### Prompt
Rewrite only the lines running from the one containing "The width and height of the screenshot is (1080, 464)." down to the one containing "The width and height of the screenshot is (1162, 513).", replacing "coordinates" with "position" and changing nothing else.

== Segment start ==

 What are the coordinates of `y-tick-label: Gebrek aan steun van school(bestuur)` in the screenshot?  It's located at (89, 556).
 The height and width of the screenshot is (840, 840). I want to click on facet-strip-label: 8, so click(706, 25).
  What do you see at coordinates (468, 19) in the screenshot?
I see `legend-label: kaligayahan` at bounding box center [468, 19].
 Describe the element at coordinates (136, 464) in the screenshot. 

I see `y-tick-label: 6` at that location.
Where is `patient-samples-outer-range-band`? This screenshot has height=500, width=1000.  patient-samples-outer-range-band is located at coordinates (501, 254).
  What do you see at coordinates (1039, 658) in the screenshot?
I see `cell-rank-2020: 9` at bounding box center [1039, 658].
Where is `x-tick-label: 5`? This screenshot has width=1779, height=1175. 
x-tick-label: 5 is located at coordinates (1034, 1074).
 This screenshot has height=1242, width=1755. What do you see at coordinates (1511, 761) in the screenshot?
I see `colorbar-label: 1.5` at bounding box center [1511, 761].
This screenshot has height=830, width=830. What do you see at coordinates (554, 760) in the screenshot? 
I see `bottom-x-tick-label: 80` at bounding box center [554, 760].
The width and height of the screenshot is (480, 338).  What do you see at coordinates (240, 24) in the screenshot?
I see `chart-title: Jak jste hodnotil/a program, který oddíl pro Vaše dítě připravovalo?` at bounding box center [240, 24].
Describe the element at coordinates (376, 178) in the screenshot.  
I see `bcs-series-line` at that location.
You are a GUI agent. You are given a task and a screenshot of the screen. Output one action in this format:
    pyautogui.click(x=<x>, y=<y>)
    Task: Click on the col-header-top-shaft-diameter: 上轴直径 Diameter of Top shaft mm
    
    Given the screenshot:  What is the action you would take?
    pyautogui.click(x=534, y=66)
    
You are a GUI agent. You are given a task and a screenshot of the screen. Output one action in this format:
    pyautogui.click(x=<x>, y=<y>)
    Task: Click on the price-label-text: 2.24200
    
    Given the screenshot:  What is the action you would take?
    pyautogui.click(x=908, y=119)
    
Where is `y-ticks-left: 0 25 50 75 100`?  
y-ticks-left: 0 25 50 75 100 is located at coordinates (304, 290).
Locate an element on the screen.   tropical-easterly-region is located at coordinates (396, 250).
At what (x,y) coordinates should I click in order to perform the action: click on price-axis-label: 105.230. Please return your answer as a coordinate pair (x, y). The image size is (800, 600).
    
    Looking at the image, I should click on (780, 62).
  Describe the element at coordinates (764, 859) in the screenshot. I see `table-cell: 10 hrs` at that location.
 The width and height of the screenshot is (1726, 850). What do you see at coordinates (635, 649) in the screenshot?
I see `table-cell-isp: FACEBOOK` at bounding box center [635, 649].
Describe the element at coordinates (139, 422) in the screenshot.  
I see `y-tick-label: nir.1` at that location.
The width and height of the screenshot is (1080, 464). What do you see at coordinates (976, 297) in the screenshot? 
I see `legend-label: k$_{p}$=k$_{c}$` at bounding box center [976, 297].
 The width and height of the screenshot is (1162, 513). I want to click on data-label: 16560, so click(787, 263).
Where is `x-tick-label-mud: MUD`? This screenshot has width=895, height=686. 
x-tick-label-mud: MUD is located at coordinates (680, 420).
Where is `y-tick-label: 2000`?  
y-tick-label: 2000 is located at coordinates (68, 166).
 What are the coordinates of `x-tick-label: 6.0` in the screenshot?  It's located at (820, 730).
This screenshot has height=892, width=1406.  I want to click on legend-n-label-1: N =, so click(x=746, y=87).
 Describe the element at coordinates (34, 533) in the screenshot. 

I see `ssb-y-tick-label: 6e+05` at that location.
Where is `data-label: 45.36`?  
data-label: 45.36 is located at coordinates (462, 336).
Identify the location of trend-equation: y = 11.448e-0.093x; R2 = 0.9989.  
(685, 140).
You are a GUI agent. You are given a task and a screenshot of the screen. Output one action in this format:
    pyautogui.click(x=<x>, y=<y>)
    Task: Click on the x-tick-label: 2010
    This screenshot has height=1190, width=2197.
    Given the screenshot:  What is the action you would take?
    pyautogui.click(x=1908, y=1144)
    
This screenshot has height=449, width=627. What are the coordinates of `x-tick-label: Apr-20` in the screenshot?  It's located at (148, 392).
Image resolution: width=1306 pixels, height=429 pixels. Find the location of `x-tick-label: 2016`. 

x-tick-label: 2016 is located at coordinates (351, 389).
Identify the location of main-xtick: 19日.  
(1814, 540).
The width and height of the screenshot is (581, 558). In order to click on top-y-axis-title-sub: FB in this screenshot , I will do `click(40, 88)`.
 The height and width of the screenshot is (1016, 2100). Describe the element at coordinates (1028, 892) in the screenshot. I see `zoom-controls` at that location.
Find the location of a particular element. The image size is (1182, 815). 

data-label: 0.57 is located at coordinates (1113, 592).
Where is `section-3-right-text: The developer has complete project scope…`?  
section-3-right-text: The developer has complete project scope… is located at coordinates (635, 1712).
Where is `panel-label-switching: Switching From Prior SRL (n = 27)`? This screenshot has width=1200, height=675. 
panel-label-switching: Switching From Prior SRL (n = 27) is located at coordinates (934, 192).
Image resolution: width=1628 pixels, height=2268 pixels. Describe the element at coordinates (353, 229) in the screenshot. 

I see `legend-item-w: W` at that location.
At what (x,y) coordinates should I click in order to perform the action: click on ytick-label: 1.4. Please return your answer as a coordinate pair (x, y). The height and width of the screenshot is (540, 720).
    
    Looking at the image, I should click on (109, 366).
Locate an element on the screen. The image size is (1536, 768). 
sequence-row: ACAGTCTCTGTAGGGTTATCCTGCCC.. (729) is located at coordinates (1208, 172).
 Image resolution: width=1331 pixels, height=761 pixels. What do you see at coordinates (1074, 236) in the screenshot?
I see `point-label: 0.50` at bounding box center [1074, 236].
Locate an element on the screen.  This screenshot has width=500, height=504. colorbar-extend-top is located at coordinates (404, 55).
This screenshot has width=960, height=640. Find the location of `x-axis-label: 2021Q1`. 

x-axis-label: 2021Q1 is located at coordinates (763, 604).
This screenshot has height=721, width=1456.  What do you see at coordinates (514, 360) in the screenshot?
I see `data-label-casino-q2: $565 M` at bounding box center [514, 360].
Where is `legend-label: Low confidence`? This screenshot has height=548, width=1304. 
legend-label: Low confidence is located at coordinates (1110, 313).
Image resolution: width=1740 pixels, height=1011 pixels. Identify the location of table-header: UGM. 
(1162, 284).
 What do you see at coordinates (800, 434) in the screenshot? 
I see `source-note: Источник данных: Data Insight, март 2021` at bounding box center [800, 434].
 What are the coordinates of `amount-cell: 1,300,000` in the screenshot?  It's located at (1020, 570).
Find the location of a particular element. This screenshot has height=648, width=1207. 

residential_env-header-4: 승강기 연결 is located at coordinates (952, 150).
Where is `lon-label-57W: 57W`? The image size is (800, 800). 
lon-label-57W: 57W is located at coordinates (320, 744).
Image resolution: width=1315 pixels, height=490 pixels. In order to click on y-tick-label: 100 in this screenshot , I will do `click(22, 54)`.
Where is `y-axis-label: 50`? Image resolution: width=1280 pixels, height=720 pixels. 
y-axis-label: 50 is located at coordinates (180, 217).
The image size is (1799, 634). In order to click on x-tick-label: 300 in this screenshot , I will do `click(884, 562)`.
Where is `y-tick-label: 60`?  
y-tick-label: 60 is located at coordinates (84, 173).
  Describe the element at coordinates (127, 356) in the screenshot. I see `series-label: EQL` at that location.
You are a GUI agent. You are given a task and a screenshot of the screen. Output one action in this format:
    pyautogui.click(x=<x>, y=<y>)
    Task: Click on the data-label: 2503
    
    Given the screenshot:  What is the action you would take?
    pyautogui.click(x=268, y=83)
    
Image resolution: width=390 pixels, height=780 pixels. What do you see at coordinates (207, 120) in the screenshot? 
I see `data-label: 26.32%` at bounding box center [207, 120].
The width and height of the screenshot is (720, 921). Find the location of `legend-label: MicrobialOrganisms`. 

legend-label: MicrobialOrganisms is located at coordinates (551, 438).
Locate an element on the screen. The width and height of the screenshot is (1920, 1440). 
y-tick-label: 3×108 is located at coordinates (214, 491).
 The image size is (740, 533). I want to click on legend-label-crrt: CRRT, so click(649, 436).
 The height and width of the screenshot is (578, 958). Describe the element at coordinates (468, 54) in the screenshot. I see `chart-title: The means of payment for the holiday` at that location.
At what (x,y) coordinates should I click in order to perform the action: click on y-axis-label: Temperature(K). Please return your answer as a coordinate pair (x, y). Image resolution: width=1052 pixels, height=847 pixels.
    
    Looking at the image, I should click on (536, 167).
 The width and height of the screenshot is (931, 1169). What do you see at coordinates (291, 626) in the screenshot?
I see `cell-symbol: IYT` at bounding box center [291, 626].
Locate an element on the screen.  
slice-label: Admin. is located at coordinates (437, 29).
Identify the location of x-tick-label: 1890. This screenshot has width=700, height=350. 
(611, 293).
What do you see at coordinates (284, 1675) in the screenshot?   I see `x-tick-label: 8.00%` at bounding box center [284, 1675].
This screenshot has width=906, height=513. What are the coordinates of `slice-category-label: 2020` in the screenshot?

== Segment end ==

### Answer for the task
The width and height of the screenshot is (1080, 464). What do you see at position (976, 297) in the screenshot? 
I see `legend-label: k$_{p}$=k$_{c}$` at bounding box center [976, 297].
 The width and height of the screenshot is (1162, 513). I want to click on data-label: 16560, so click(787, 263).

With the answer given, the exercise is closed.